INSTRUCTIONS TO FOLLOW: Provide the number of lines in the records that hold the string "header", without any other words.

EXERCISE INPUT:
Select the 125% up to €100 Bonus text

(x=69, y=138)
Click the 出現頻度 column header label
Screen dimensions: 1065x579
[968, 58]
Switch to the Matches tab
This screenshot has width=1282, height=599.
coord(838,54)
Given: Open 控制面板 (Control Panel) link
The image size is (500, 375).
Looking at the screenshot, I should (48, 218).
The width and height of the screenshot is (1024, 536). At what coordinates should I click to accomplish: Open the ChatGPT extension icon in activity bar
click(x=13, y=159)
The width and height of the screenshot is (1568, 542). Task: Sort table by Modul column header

---

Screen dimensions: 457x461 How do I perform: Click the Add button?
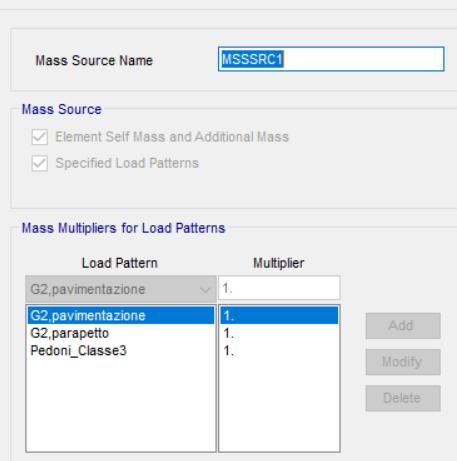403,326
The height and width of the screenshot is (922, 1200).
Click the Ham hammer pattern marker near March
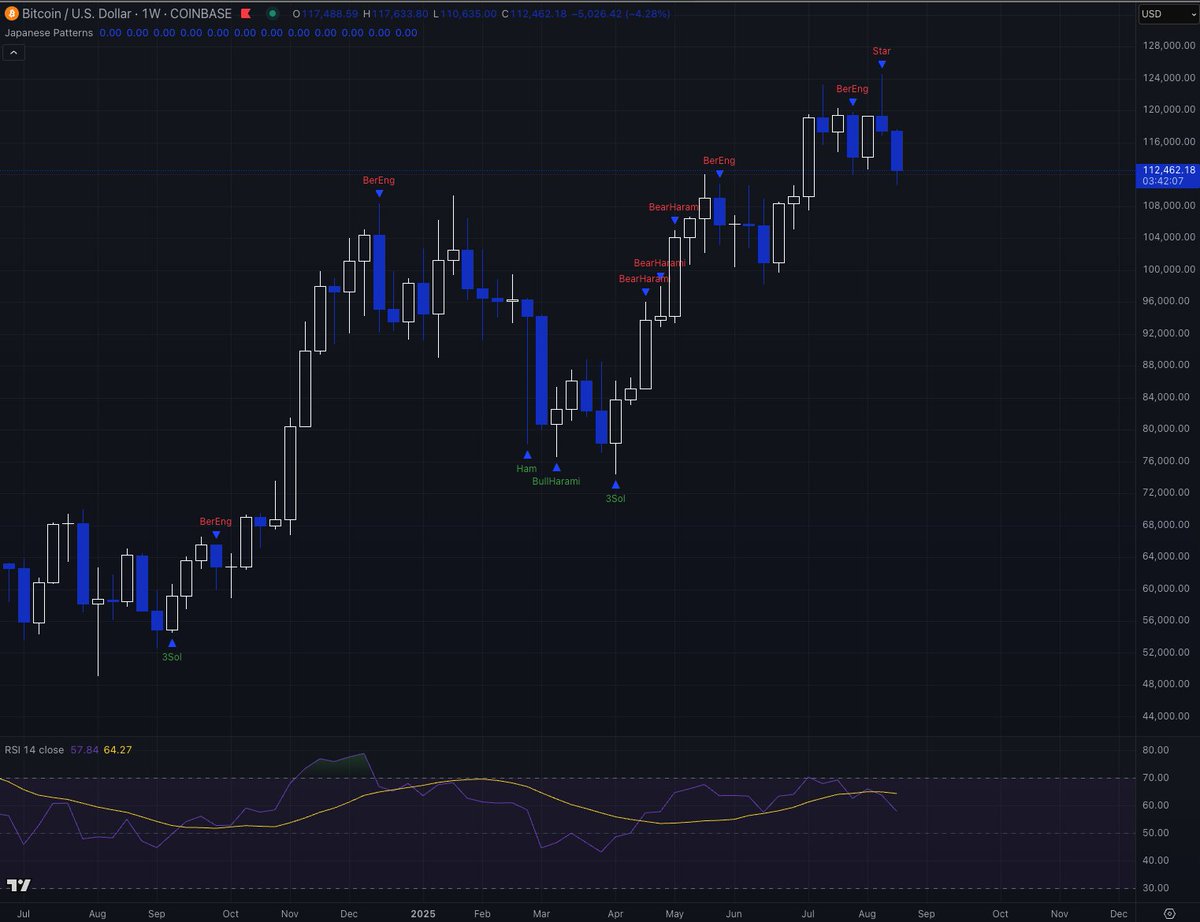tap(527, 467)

WRITTEN ANSWER: 2